I think that there are some criteria of plausibility that are valid, and some that aren't, because they cannot determine the plausibility of anything.

The Fine Art of Baloney Detection is the answer, for me.

About the ressurrection, I disagree the part about "strong historical evidence".

About the "science is the only way to determine truth and value", I'm in debt here. History isn't a science? Of course you cannot repeat historical events, but that means that you don't have any tool to help the poor skeptics to become sure about anything in the past? I mean, a lot of people claim that the events of Apollo 11 were faked. I think it was a fact, and that there's a lot of evidences that help prove that it was a fact. More, I did read the claims of the deniers, and found them weak, improbable, and even plain wrong. So I think that you can determine if some event in the past was true or not in an objective manner. How? Studying the evidences.

What are the evidences of the ressurrection? Only "anedoctal evidences" - people that allegedly meet and talk with the ressurrected Jesus. You cannot prove that it happened by claiming that people can ressurrect (that would be a way to prove it's plasibility, but it would kill faith and religion - if people can ressurrect, then it cannot prove that Jesus was God). Are there more evidences? Only faith. But believing something is true because you have faith that it's true sounds a lot like "wishful thinking", don't?

Marlowe C. Embree, Ph.D. said...

Steve, as moderator of the site, I would ask you to police "flame wars" comments, please. Those who seek to demonize their opponents should be blocked from the site. Personal, ad hominem attacks are never appropriate. They reflect badly on those who make them. I hope there are some rules of engagement here. A person who is a college professor at a secular institution, with an earned doctorate from a respected secular institution, deserves intellectual respect - certaintly having religious beliefs is no disqualifier!

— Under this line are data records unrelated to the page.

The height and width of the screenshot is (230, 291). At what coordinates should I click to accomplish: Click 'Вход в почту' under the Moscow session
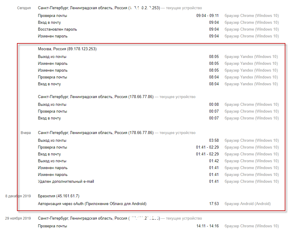tap(49, 84)
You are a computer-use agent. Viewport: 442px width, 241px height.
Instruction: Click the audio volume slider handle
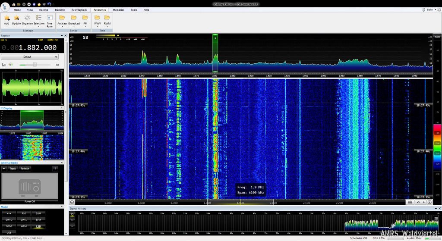point(35,65)
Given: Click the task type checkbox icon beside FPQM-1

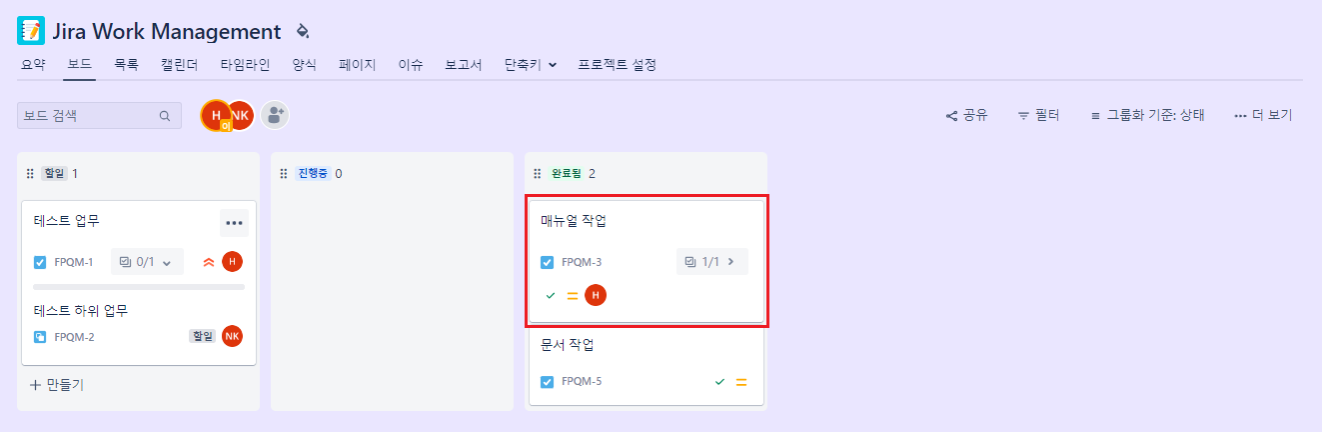Looking at the screenshot, I should pos(40,262).
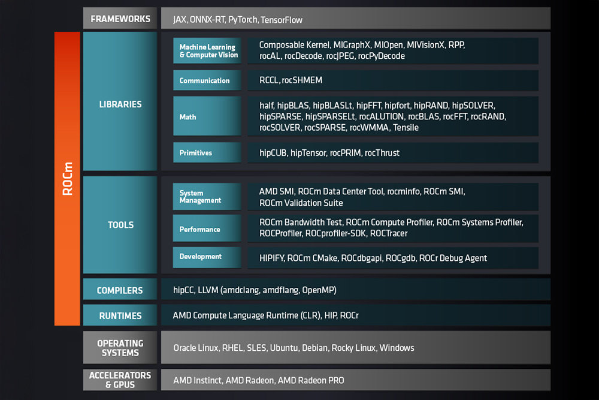599x400 pixels.
Task: Select the Machine Learning & Computer Vision category
Action: coord(207,50)
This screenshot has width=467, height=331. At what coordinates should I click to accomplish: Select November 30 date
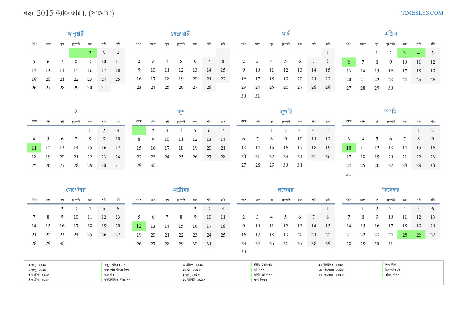[244, 252]
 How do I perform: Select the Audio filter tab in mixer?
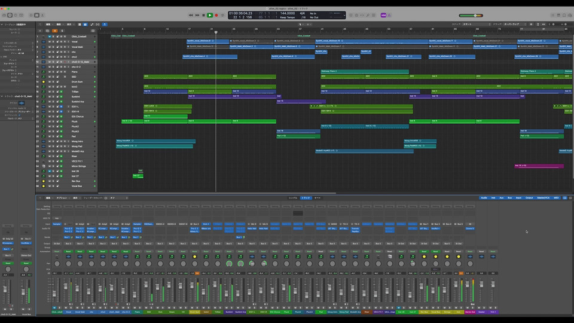tap(483, 197)
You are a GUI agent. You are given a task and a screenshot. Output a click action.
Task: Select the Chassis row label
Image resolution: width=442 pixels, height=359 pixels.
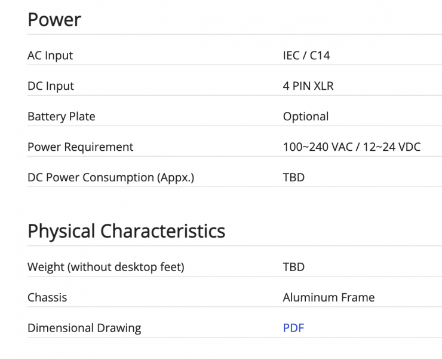(47, 297)
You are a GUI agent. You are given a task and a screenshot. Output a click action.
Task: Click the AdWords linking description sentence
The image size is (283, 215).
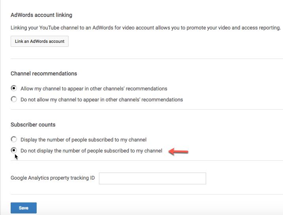tap(146, 28)
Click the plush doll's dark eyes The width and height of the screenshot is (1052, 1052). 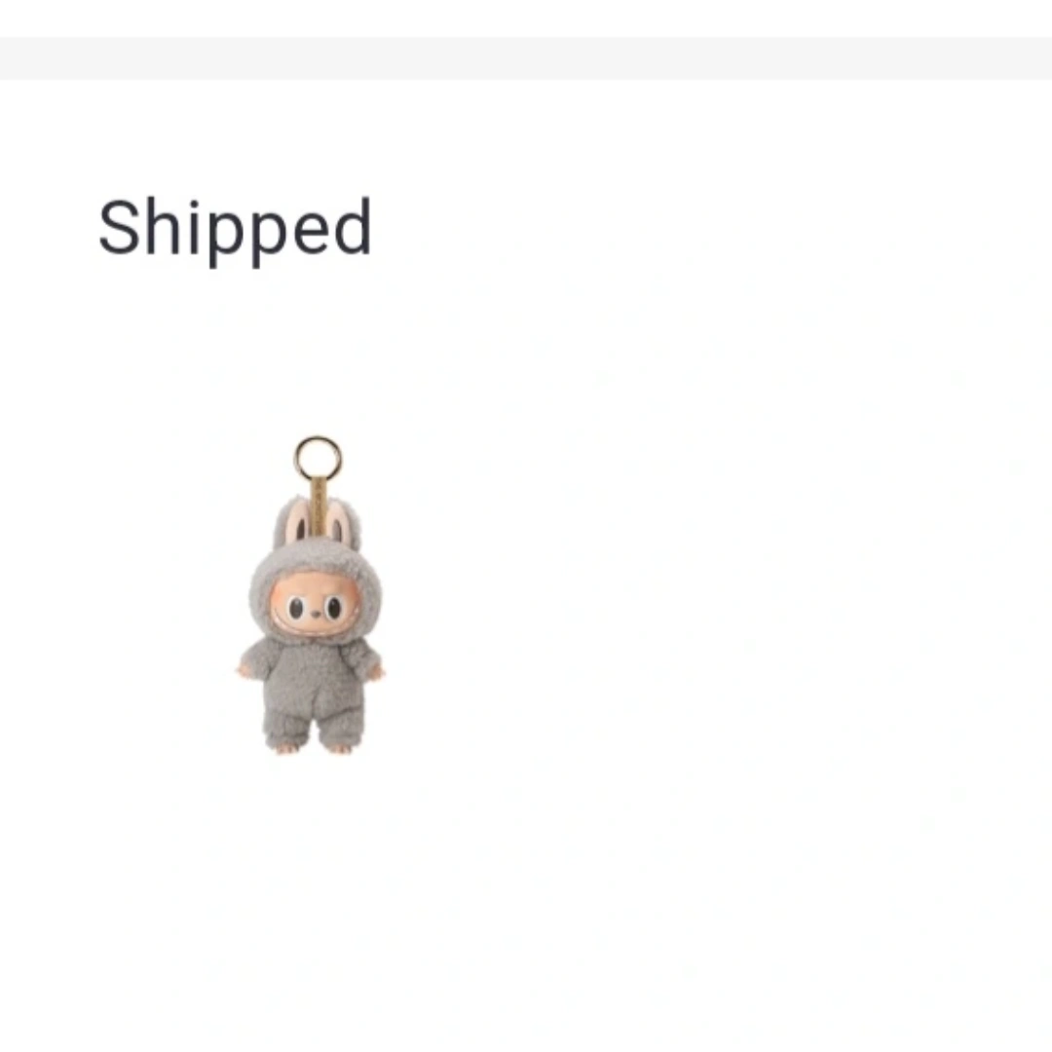click(x=315, y=608)
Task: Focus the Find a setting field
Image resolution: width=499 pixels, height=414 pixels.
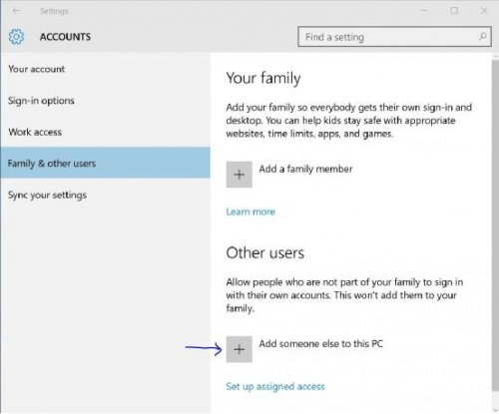Action: click(394, 37)
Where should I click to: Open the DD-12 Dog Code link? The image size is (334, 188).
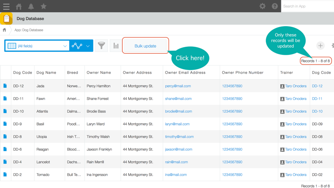coord(317,86)
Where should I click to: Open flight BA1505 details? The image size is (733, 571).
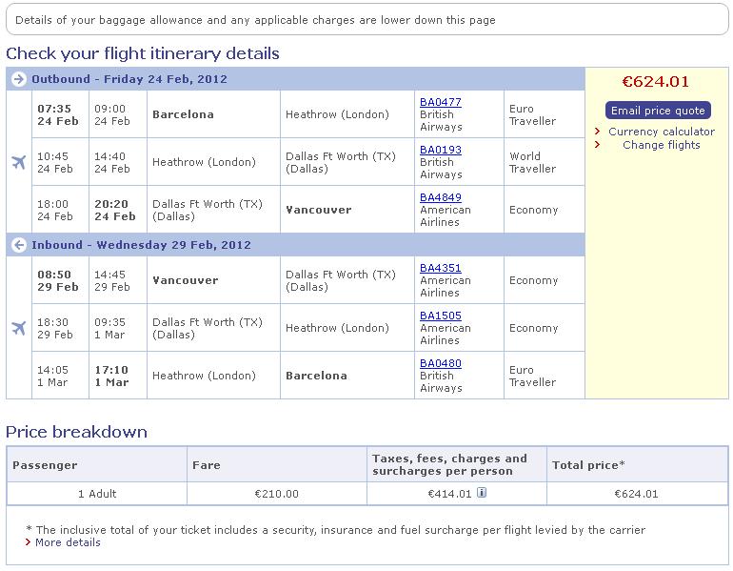click(440, 316)
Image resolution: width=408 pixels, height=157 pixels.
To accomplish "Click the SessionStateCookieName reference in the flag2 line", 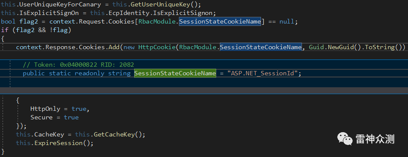I will [220, 21].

Obviously, to those who equate rationality with the philosophy of the Enlightenment, no religious believer can be regarded as rational. But that's simply assuming at the outset what one then seems to prove. There are no independent grounds (e.g., psychological testing) for asserting that believers are less rational or less intellectual than nonbelievers, by any unbiased criterion of rationality. (And if kindness and tolerance are the tests, I am coming out well ahead here...)

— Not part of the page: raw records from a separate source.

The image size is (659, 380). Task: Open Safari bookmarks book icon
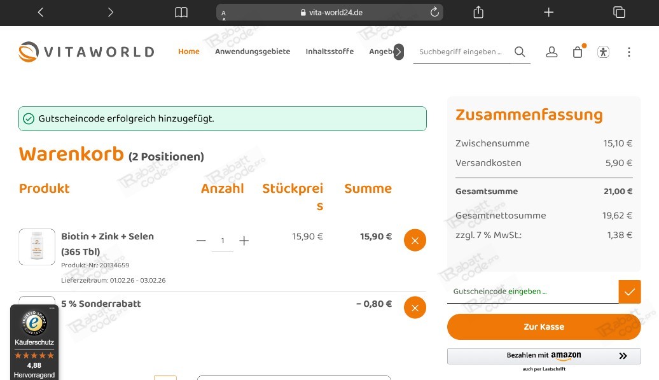pyautogui.click(x=181, y=13)
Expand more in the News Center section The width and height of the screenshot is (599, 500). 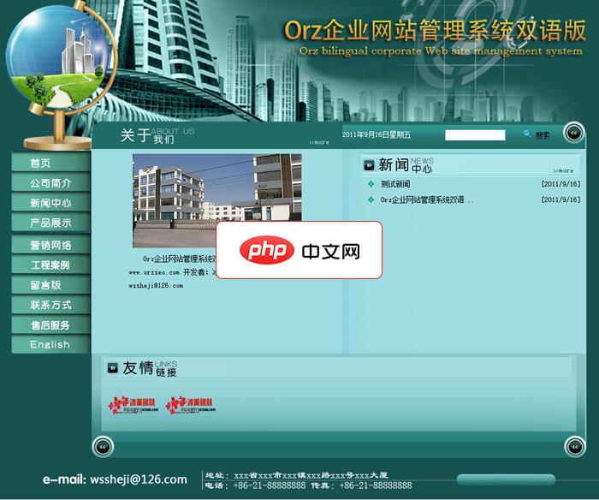pyautogui.click(x=562, y=170)
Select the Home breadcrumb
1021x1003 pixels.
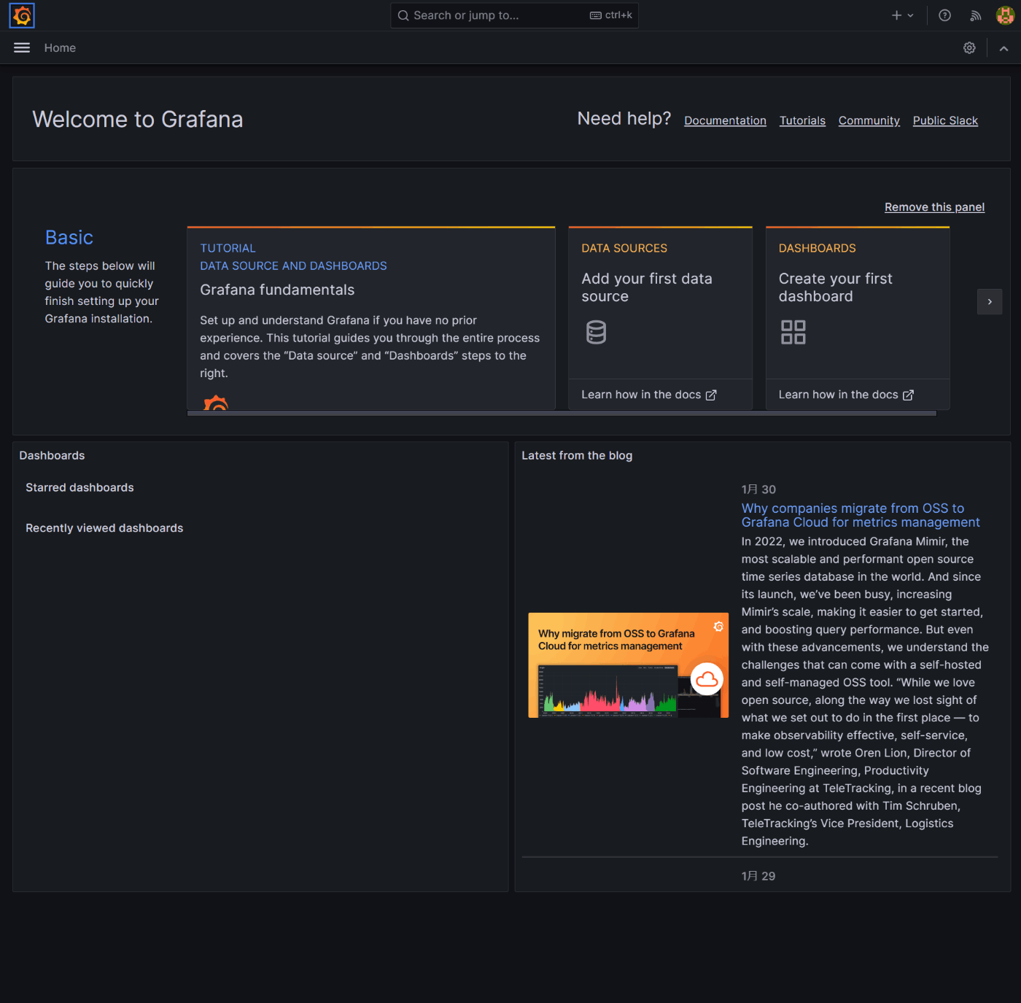[x=60, y=47]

As to the more sober commentary about faith and evidences, more later, but I think this whole line of discourse is hijacking the original author's thread. I don't want to do that.

Anti-evolutionary and anti-theistic polemics both belong elsewhere, in my view. Neither is the purpose of this site. Odd that both polemics are appearing. It's hard to live in no man's land when snipers on both sides are seeking to take pot shots.

Steve Martin said...

Hi Marlowe: I agree that Bob's second comment crossed the line (a line that I believe is fairly generous) and has been deleted ... I would have done it earlier if I had seen it but alas I don't always have time to react quickly to comments on my blog. Fortunately these type of inappropriate comments are few and far between here. Thanks to everyone on all sides for remaining (mostly) civil.

Note that Bob's diatribes are well-known in the blogosphere and should probably just be ignored.

Steve Martin said...

Thanks Emiliano. Well put. I can feel another blog post (series?) bouncing around in my head here re: faith / science & global evangelicalism. Some food for thought for now:

1. My small group at church is reading Henri Nouwen’s Here and Now. He talks in one section about “reverse mission” – it is great that the “north west” is bringing the good news to “the south”, but there is “good news” flowing the other way as well

2. A favourite author of mine (John Stackhouse) has written an excellent and thought-provoking piece entitled called The Continuing Responsibility of North-West Theologians in Global Christianity. Highly recommended.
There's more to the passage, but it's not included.